Forecast of the trend function and latent temporal processes at three locations. The blue line is the forecasting line. Uncertainty is shown as the gray band, where light gray is 95% confidence interval and dark gray is 80% confidence interval

The predicted value of ozone measurement at an arbitrary location \(s_0\) on the Earth at a future time \(t_0\) is given by a kernel convolution of the dynamic latent processes at \(t_0\), that is,

$$\begin{aligned} Z(s_0, t_0)=\mu _0(t_0) + \sum _{j=1}^{m} k(s_0, u_j) X(u_j, t_0). \end{aligned}$$
(9)

Figures 8, 9 and 10 show the heat maps of forecasting future total ozone at three different time points. Figure 8 is for January 1993 which is 1 time lag into the future. Figure 9 is for March 1993 when total ozone is at its peak for the Northern Hemisphere. Figure 10 is for September 1993 when total ozone in the Southern Hemisphere is high. It is clear that the general seasonal distribution (variations with season) and global distribution (variations with location) of total ozone can be captured. The heat map of the prediction variance:

$$\begin{aligned} \text {Var}[Z(s_0, t_0)]=\text {Var}[\mu _0(t_0)]+\sum _{j=1}^{m}k^2(s_0;u_j)\text {Var}[X(u_j, t_0)] \end{aligned}$$

for January 1993 is shown in Fig. 11. The prediction variance is higher at high latitudes due to the fact that ozone measurements are more variable at high latitudes than the regions closer to the equator.

To assess the effects of the number of the basis functions on the prediction performance, we carry out a sensitivity analysis, where we vary m, the number of \(X_i\).

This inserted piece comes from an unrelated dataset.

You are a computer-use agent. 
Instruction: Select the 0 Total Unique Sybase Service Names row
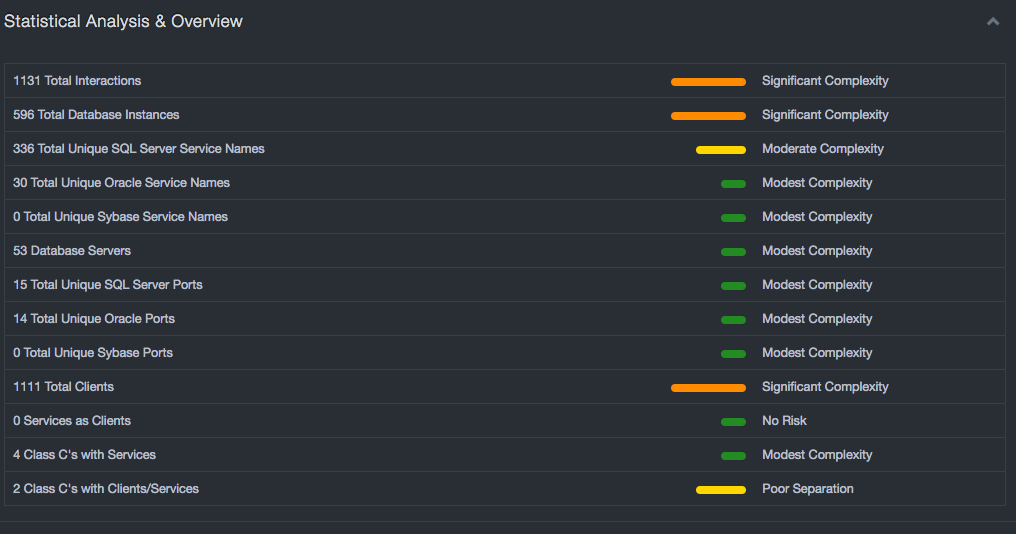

The performance is evaluated using root mean squared prediction error (RMSPE) which is calculated using \(\sqrt{\frac{1}{n}\sum _{i=1}^{n}(\hat{z}_i-z_i)^2}\), and the correlation between the predicted and observed values. The results are shown in Table 1. As expected, the prediction performance improves when m becomes larger. In practice, however, m is usually limited to be in the hundreds due to the computataional complexity (Cressie and Johannesson 2008).

Table 1 Comparison of the prediction performance for four different numbers of basis functions
Fig. 8
figure 8

Forecast heat map of total ozone for January 1993

Fig. 9
figure 9

Forecast heat map of total ozone for March 1993

Fig. 10
figure 10

Forecast heat map of total ozone for September 1993

Fig. 11
figure 11

Heat map of prediction variance for January 1993

4 Summary and conclusions

In this paper, we introduce a simple method of modeling spatio-temporal data which are observed around the globe. The original data is first projected onto a lower dimensional space spanned by a set of latent dynamic processes. These processes are assumed to evolve independently over time. The forecast time series are then convolved with kernel function to get a complete prediction on the globe. In doing this, temporal evolution and spatial evolution are considered separately. Therefore, this method essentially corresponds to a separable spatio-temporal model. The advantage of the current procedure is that both temporal and spatial covariance structure can be modeled in a very flexible way. Each latent process is allowed to follow its own ARIMA model independent of others. There is also the freedom to select the appropriate spatial kernel function when convolving the latent processes. The current method also has lower computational burden by dimension reduction.

Possible generalization to the current method includes the usage of multi-resolution spatial kernel functions. Fixed rank kriging (Cressie and Johannesson 2008) uses three different sets of basis functions with different scales of variations to capture the spatial structures at various resolutions. Also, the assumption of independent evolution of latent dynamic processes may be improved by taking the spatial information into consideration. The variations in total ozone are caused by large-scale movements of stratospheric air and the chemical production and destruction of ozone (Hegglin et al. 2014). Two latent processes defined at locations close in space are likely to be influenced by comparable environmental factors and thus should follow similar temporal models.